Comment ne pas voir l’indécence d’une telle posture ? Le parti au pouvoir semble croire que le temps et les communiqués triomphants suffiront à laver l’affront fait à la démocratie et à la vie humaine. Mais le Cameroun n’a pas oublié. Et cette célébration du 41ème anniversaire a des allures de bal des vampires, une danse macabre sur un cimetière à ciel ouvert.

Le mythe de la remobilisation ou l’art de l’autosatisfaction

La circulaire du Secrétaire Général, dans un exercice de novlangue politique rodé, nous rebat les oreilles avec des concepts devenus vides de sens : « réflexion prospective », « responsabilisation des jeunes et des femmes », « ouverture vers de nouvelles figures », « diversité sociologique ».

Mais de quelles « nouvelles figures » parle-t-on, lorsque le sommet de l’État est verrouillé par une gérontocratie qui confisque le pouvoir depuis quatre décennies ? De quelle « responsabilisation des jeunes » s’agit-il, quand la principale perspective offerte à la jeunesse camerounaise est l’émigration clandestine, le chômage de masse ou l’enrôlement forcé dans des milices pour un conflit que le pouvoir est incapable de résoudre ?

L’appel à une « discipline de fer » pour les prochaines échéances législatives et municipales n’est pas un programme politique. C’est un ordre. C’est la voix d’un appareil qui ne sait plus convaincre et qui se prépare donc à contraindre. L’inscription massive sur les listes électorales n’est pas présentée comme un acte citoyen, mais comme une technique pour renforcer la « ceinture de sécurité institutionnelle » autour du régime. Le message est clair : il ne s’agit pas de choisir des représentants compétents, mais de bâtir un rempart pour protéger le chef et son clan.

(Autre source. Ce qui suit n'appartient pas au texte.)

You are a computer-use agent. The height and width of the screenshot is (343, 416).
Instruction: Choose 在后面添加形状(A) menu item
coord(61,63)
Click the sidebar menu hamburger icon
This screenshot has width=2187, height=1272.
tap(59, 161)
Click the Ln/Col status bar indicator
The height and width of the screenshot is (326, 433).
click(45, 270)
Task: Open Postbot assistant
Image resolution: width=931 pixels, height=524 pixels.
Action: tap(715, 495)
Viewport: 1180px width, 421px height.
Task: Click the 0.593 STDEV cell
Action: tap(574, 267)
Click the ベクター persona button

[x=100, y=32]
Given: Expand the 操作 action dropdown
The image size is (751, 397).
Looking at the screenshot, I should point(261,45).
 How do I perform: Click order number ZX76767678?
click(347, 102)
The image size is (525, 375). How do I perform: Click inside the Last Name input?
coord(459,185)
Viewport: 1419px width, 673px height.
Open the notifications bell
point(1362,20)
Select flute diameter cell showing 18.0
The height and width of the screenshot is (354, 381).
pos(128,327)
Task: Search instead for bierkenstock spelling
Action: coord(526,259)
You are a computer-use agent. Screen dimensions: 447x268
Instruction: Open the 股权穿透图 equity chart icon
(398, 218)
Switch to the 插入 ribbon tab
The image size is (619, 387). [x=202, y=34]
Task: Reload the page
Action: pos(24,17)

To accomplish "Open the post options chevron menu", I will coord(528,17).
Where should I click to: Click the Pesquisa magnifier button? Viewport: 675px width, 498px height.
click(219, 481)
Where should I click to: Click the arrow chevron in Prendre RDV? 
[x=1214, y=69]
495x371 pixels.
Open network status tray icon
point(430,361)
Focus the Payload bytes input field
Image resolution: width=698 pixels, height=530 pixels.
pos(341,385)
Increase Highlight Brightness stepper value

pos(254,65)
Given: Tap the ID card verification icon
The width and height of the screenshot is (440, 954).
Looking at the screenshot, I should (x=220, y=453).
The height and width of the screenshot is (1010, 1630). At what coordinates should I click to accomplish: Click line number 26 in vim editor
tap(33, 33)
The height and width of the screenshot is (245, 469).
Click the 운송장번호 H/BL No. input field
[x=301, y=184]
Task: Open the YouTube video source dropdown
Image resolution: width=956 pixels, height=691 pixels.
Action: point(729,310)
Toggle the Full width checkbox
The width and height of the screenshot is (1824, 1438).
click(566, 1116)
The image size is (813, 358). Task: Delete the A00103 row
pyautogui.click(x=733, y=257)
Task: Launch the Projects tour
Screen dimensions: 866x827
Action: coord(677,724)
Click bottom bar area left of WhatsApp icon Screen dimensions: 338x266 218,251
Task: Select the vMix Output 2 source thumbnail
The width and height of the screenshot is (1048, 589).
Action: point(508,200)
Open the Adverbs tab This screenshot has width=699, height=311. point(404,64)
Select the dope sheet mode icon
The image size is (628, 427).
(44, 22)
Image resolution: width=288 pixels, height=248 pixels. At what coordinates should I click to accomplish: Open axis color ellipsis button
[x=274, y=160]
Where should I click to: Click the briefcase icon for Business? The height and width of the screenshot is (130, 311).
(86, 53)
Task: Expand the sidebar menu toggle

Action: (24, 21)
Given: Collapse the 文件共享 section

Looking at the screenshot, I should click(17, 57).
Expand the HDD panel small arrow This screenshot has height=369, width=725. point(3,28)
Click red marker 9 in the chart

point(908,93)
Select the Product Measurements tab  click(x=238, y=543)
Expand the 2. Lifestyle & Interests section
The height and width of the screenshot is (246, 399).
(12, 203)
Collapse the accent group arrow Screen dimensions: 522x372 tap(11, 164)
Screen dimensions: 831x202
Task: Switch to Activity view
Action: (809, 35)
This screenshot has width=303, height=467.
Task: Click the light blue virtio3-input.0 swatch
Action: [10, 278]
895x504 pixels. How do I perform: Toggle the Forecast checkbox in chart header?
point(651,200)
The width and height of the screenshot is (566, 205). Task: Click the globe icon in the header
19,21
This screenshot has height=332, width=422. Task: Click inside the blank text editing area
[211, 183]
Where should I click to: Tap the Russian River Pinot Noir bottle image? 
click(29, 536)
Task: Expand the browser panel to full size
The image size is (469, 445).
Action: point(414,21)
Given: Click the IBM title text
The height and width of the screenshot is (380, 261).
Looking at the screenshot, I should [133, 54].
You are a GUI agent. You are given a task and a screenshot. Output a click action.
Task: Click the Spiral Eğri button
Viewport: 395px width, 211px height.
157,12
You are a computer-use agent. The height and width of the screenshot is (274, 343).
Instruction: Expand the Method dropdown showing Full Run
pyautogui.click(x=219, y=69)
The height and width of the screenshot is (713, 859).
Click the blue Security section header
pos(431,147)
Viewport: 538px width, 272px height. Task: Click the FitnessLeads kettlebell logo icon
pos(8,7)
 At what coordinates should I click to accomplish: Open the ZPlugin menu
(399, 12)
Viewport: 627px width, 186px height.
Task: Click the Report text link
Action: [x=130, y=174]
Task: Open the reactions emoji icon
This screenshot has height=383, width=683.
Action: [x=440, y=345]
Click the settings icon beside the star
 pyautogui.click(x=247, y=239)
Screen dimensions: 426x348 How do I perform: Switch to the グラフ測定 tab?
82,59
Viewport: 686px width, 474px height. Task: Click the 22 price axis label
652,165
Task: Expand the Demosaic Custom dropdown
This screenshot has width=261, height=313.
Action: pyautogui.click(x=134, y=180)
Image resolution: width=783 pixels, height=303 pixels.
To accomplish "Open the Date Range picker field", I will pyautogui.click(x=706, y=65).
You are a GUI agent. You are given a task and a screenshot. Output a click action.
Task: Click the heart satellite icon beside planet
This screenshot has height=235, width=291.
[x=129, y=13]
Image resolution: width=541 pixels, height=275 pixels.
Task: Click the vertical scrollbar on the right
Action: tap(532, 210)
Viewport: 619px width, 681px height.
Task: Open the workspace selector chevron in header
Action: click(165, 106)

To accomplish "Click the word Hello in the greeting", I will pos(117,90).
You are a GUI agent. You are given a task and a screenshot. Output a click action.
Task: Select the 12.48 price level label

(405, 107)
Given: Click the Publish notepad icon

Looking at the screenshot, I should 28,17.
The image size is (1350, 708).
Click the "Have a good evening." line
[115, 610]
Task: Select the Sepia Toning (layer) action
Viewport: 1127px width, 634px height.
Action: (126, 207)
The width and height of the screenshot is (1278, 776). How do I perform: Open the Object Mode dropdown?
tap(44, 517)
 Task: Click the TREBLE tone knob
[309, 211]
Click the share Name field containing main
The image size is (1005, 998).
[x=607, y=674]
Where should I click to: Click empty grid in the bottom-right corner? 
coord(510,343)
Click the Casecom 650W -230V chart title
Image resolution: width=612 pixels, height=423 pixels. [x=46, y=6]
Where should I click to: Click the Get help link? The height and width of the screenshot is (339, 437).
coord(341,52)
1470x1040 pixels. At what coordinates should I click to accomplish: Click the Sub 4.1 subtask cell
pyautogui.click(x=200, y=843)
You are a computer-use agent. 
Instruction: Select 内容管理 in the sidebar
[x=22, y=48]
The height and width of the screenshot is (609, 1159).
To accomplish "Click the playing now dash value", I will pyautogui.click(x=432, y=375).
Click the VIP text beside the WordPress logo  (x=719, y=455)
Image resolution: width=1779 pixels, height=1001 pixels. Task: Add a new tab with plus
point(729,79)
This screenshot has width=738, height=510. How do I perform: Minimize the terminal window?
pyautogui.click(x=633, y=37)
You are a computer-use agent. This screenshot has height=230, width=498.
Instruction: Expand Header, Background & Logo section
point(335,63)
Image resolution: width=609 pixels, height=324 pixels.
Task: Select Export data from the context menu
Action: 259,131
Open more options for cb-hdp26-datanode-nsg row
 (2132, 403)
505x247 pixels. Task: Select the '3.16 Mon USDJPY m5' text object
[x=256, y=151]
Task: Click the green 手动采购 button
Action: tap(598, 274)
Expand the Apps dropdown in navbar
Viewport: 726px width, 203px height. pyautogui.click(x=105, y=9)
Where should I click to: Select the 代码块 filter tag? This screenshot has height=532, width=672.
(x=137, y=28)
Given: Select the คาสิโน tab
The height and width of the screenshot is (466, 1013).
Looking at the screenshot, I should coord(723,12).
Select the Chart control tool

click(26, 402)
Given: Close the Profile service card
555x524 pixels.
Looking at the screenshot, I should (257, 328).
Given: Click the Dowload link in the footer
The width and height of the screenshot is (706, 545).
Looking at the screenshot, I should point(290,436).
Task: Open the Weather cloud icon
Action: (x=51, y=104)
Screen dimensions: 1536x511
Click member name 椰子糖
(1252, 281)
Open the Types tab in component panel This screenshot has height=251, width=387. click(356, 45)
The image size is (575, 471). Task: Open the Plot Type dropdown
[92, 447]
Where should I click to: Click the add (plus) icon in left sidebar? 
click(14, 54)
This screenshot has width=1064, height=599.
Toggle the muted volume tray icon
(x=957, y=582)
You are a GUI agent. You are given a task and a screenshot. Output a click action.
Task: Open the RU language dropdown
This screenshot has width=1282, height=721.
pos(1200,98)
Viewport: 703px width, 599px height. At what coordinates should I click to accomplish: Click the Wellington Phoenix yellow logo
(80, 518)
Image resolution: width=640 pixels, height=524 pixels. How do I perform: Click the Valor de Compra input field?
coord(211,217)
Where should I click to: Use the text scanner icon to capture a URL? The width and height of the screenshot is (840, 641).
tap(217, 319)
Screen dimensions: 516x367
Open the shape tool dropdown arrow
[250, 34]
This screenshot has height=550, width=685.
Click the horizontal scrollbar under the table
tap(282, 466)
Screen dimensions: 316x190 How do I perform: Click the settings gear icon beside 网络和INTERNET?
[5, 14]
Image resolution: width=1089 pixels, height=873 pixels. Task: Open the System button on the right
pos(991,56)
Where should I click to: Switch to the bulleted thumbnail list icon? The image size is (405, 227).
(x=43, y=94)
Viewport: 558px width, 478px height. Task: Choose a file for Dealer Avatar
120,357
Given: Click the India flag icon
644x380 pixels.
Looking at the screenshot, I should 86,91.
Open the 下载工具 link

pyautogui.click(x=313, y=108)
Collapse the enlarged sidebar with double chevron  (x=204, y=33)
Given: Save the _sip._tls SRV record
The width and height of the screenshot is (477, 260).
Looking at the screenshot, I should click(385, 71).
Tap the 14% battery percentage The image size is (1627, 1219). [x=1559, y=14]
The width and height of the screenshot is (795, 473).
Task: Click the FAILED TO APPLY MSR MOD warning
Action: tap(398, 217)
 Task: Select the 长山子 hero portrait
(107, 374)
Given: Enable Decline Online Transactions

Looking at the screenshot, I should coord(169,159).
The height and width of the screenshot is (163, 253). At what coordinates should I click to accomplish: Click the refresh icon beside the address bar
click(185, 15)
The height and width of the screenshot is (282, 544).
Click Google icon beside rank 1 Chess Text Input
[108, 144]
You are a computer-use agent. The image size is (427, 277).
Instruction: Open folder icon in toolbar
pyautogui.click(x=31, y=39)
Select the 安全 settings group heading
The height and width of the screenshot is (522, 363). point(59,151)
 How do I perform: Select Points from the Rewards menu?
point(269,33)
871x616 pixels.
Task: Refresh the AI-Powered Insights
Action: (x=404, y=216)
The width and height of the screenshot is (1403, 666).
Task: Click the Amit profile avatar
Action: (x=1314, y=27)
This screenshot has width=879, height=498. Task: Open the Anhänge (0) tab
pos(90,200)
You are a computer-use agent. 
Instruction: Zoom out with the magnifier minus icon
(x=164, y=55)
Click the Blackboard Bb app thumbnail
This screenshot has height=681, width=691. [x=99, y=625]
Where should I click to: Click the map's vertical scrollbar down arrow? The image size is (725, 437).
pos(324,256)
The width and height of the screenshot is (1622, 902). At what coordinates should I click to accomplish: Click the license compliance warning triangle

Une mécanique grippée par l’histoire

Le RDPC se présente comme le « bras séculier du progrès et de la stabilité nationale ». L’ironie est amère pour un pays que l’on dit « Cameroun en miniature » tant il est riche, mais qui est devenu l’un des géants de la pauvreté et de l’instabilité chronique.

Pendant que le parti s’apprête à célébrer, les hôpitaux manquent de médicaments, les routes se délitent, et les régions du Nord-Ouest et du Sud-Ouest, abandonnées à elles-mêmes, continuent de saigner dans l’indifférence quasi-totale des « barons » du régime. Le thème de la « Grandeur et de l’Espérance », slogan éculé du chef de l’État, sonne comme une insulte aux oreilles des populations qui vivent au quotidien le délabrement avancé de l’État.

Alors que le RDPC souffle ses 41 bougies, il incarne moins la continuité rassurante d’une nation qu’l’archétype du parti unique déguisé en démocratie de façade. Sa « force » n’est qu’une question de moyens coercitifs. Sa « remobilisation » n’est qu’une tentative de colmater un navire qui prend l’eau de toutes parts.

Ce 24 mars 2026, ce n’est pas un anniversaire que le Cameroun va célébrer, mais bien la persistance d’une anomalie politique. Pendant que les officiels danseront au son des orchestres payés par les fonds publics, le pays réel, lui, pleure ses morts, enterre ses espoirs et attend, avec une résignation mêlée de colère, que le rideau tombe enfin sur cette longue, trop longue, nuit de pouvoir.